### MAIN DOCUMENT

In [1]:
#import libraries

import pandas as pd
import numpy as np
import matplotlib.pyplot as plt
import seaborn as sns
from sklearn.preprocessing import MinMaxScaler

# Load Data

In [None]:
#pricing data
zillow = pd.read_csv("zillow_data.csv")
print(zillow.head())

In [None]:
#income and rent data
acs = pd.read_csv("dp03_1yr.csv")
print(acs.head())

In [None]:
demographic = pd.read_csv("dp02_1yer.csv")
print(demographic.head())

In [None]:
google_trends = pd.read_csv("google_trends.csv")

# Inspect data
print(google_trends.head())

# Rename for clarity
google_trends.rename(columns={'buy_a_house_fast': 'buy_fast', 'foreclosure_help': 'foreclosure'}, inplace=True)

In [None]:
# merge for states
df = zillow.merge(acs, on="", how="inner")\
           .merge(demographic, on="", how="left")\
           .merge(google_trends, on="", how="left")

# Check merged dataset
print(df.head())

# Feature Engineering

In [None]:
#Price to income ratio and price to rent ratio (baselines)
df["PIR"] = df["home_price"] / df["income"]
df["PRR"] = df["home_price"] / (df["rent"] * 12)  # Convert rent to annual rent

# Flag potential overvaluation
df["overvalued"] = ((df["PIR"] > 5) & (df["PRR"] > 25)).astype(int)

# Check distribution
print(df[["ZIP_code", "PIR", "PRR", "overvalued"]].head())

In [None]:
#price growth vs. income growth
df["price_income_growth_diff"] = df["home_price"].pct_change() - df["income"].pct_change()
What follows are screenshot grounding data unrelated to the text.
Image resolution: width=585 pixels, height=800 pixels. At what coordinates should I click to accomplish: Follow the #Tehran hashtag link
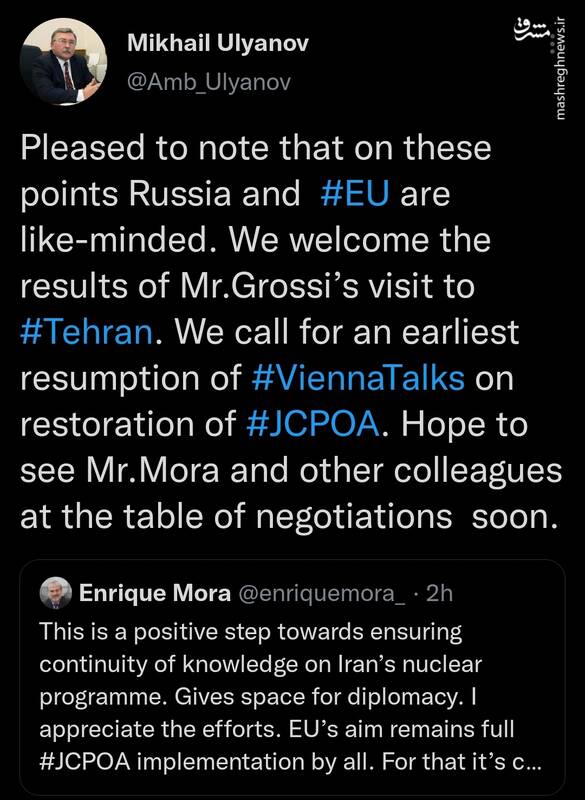(87, 332)
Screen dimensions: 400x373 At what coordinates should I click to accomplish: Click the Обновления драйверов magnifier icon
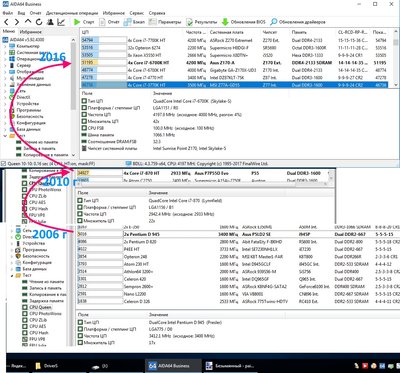coord(273,22)
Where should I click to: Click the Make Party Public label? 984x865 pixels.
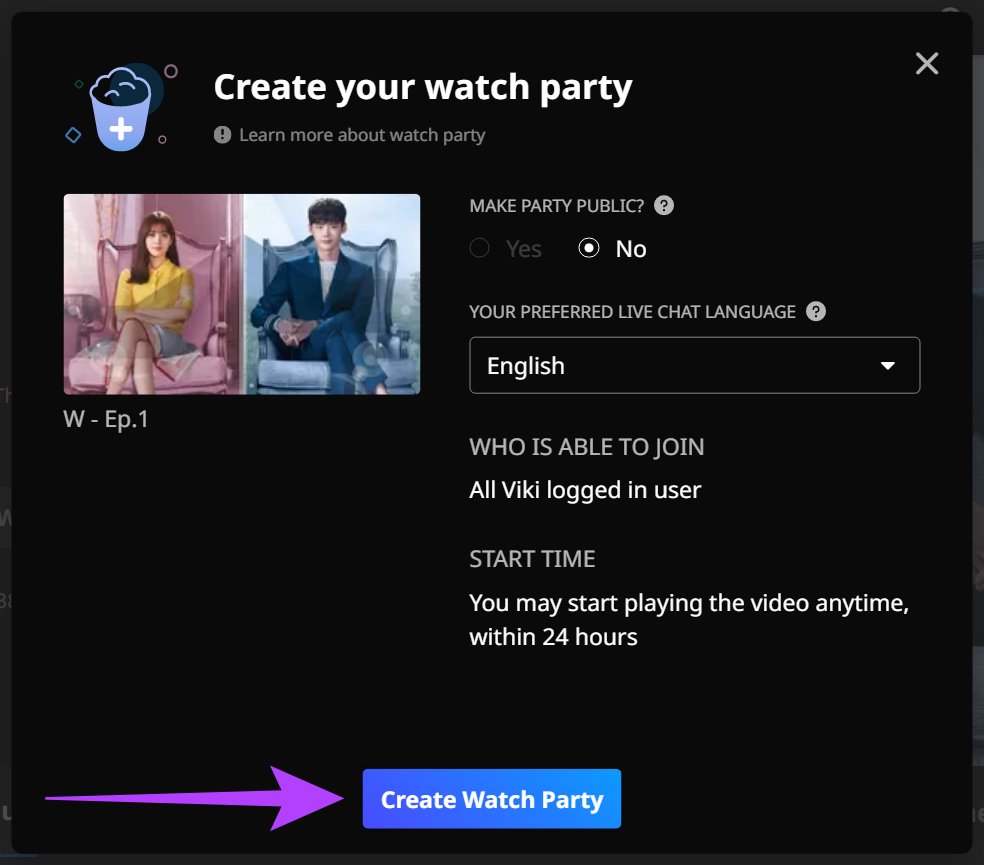(556, 206)
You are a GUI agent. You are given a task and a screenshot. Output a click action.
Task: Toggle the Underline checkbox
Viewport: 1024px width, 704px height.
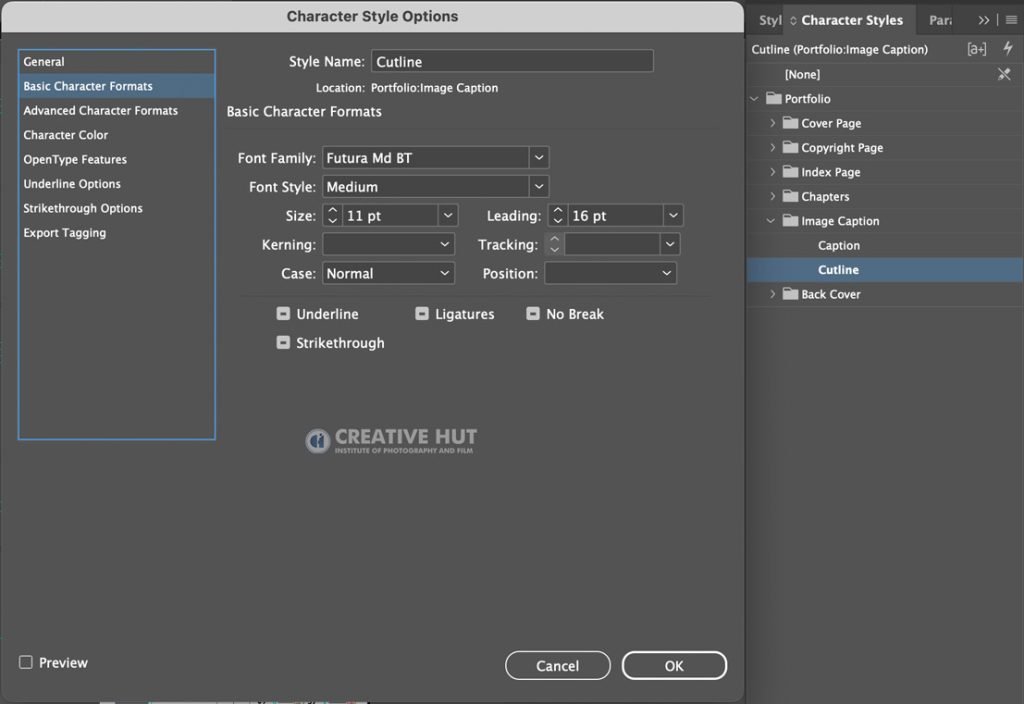point(283,313)
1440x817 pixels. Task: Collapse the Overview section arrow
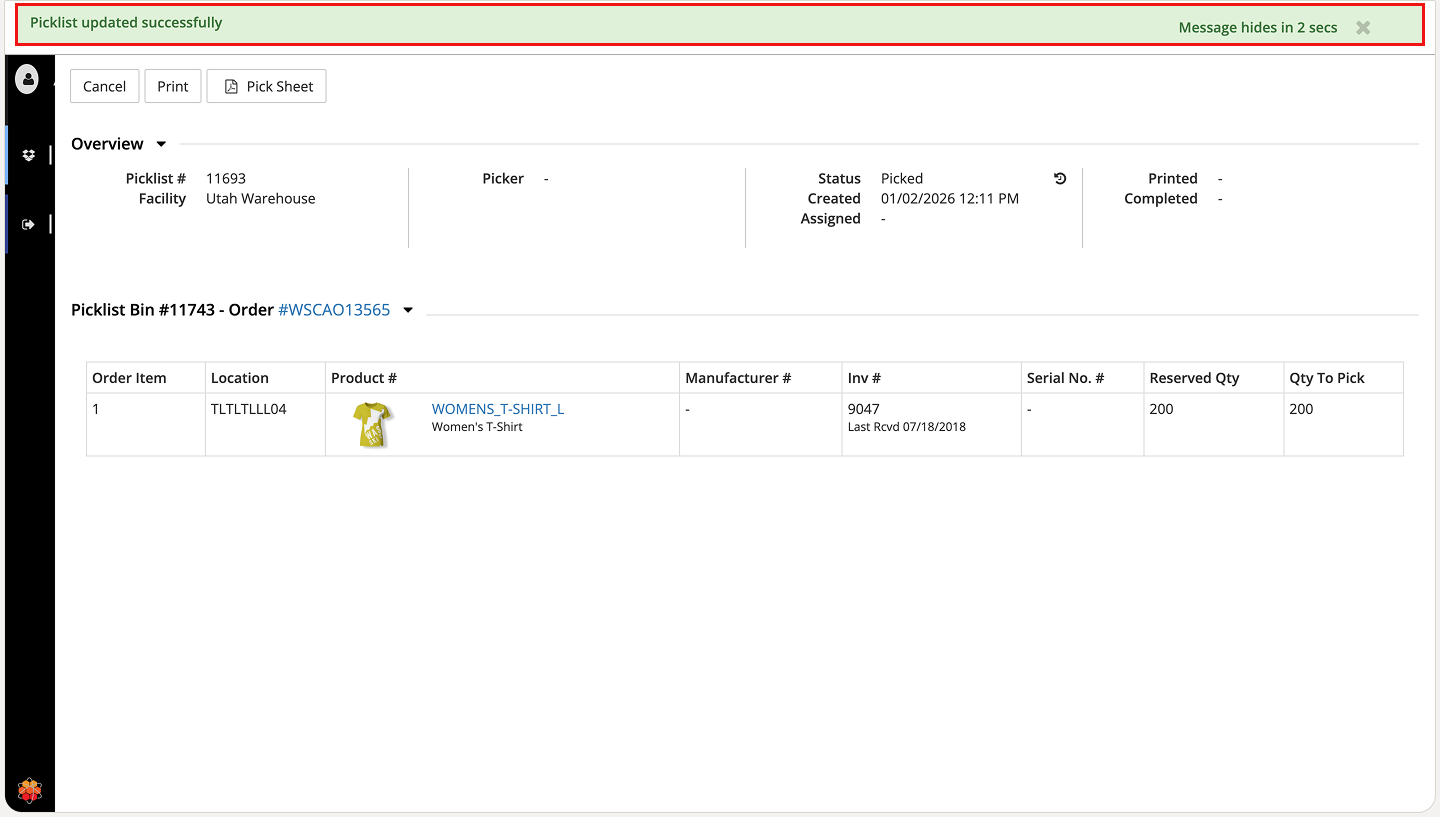[161, 144]

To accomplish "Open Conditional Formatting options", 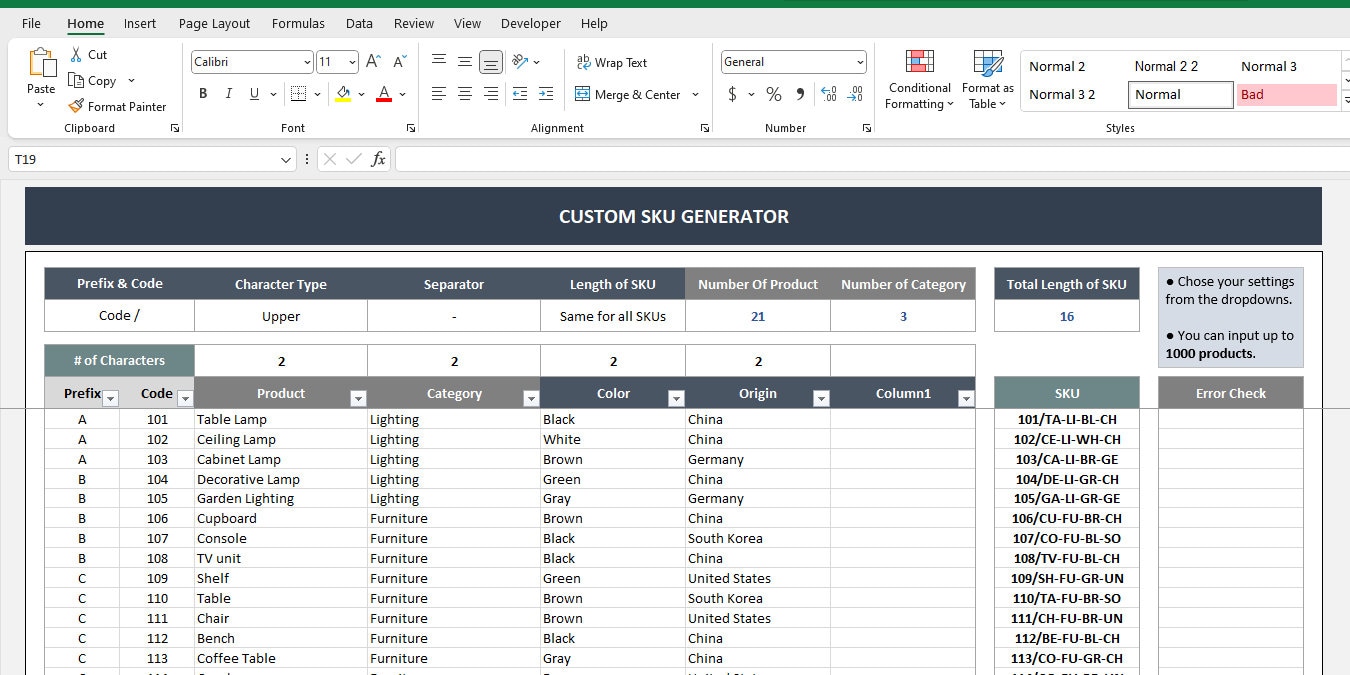I will pyautogui.click(x=918, y=80).
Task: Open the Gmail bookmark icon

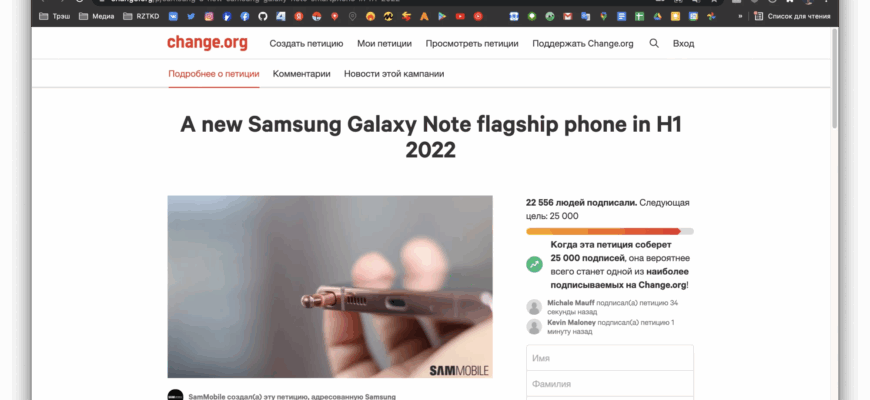Action: pyautogui.click(x=567, y=17)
# Flag regions where home prices are rising significantly faster than incomes
df["high_growth_risk"] = (df["price_income_growth_diff"] > 0.1).astype(int)

# Check flagged cases
print(df[["ZIP_code", "price_income_growth_diff", "high_growth_risk"]].head())

In [None]:
#search trends
# Compute a speculative sentiment score
df["speculation_score"] = df["buy_fast"] - df["foreclosure"]

# Flag speculative markets
df["speculative_market"] = (df["speculation_score"] > 0).astype(int)

print(df[["ZIP_code", "speculation_score", "speculative_market"]].head())

In [None]:
#Normalize features
scaler = MinMaxScaler()
df[["PIR", "PRR", "price_income_growth_diff", "speculation_score"]] = scaler.fit_transform(df[["PIR", "PRR", "price_income_growth_diff", "speculation_score"]])

print(df.head())

# Data Cleaning

In [None]:
# Identify missing values
print(df.isnull().sum())

# Fill missing values with median values (FIND WHATS BEST)
df.fillna(df.median(), inplace=True)

In [None]:
# save data
df.to_csv("processed_housing_data.csv", index=False)
print("Processed data saved successfully!")